Description
As an engineer in this role, you will be primarily focused on building performance infrastructure to present high level views of ML inference behavior which are created by gathering lower level data from execution delegates and relating the data to the high level model. You’ll work with models created by the most popular ML frameworks (PyTorch, JAX, MLX, etc) and will analyze the execution to ensure the stack achieves full machine performance on Apple Silicon. The role also has exposure to building higher level APIs and toolings to enable developers to visualize, diagnose, and debug correctness and performance issues while onboarding models to on-device deployment.
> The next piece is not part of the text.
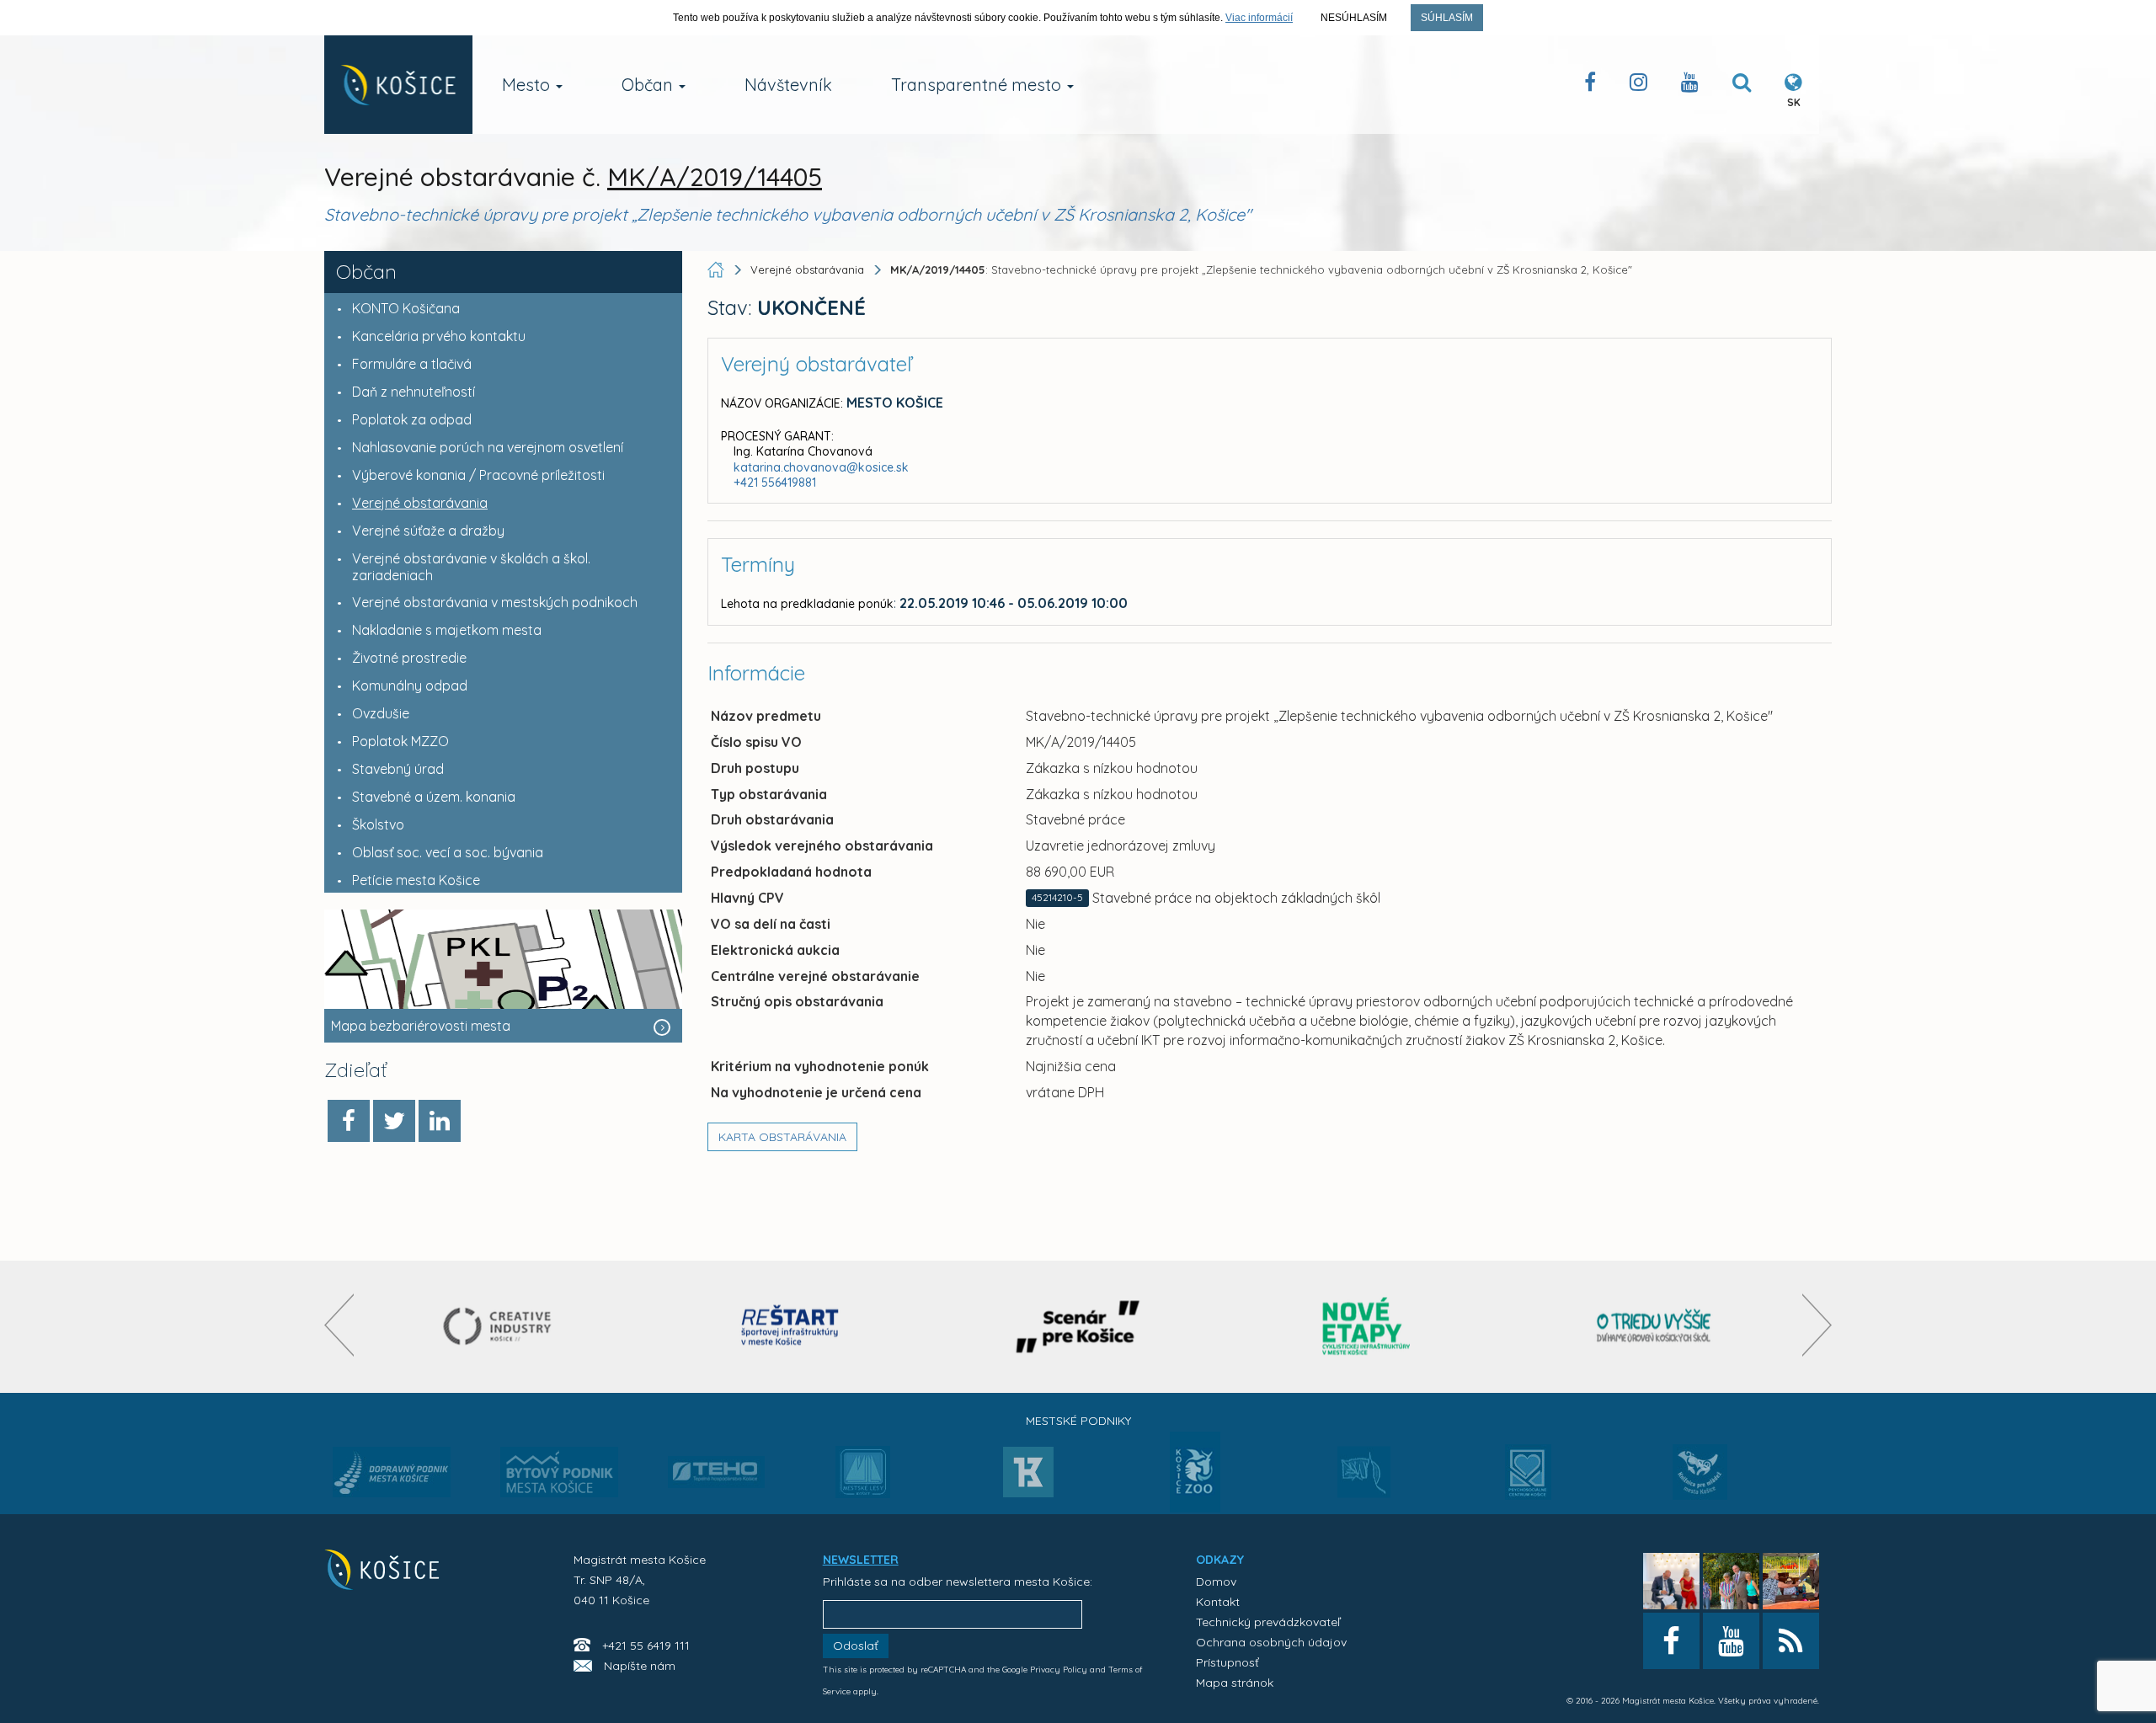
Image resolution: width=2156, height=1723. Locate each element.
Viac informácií (1259, 18)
We are building the first end-to-end developer experience for ML development that, by taking advantage of Apple’s vertical integration, allows developers to iterate on model authoring, optimization, transformation, execution, debugging, profiling and analysis. Providing actionable feedback to ML developers w.r.t. the details of their model’s inference behaviors is crucial to achieving full machine performance.
The role requires understanding of ML architectures, compilers, runtimes, system performance, and system software engineering.
Key responsibilities:
* Build production-critical system software for tracking low level details of executing ML models on Apple Silicon and then associating this with ops from high level models.
* Optimize model execution for various system goals such as performance, memory, energy efficiency, etc.
* Contribute to maintaining the health and performance of the ML benchmarking service, including debugging failures and addressing user questions / requests.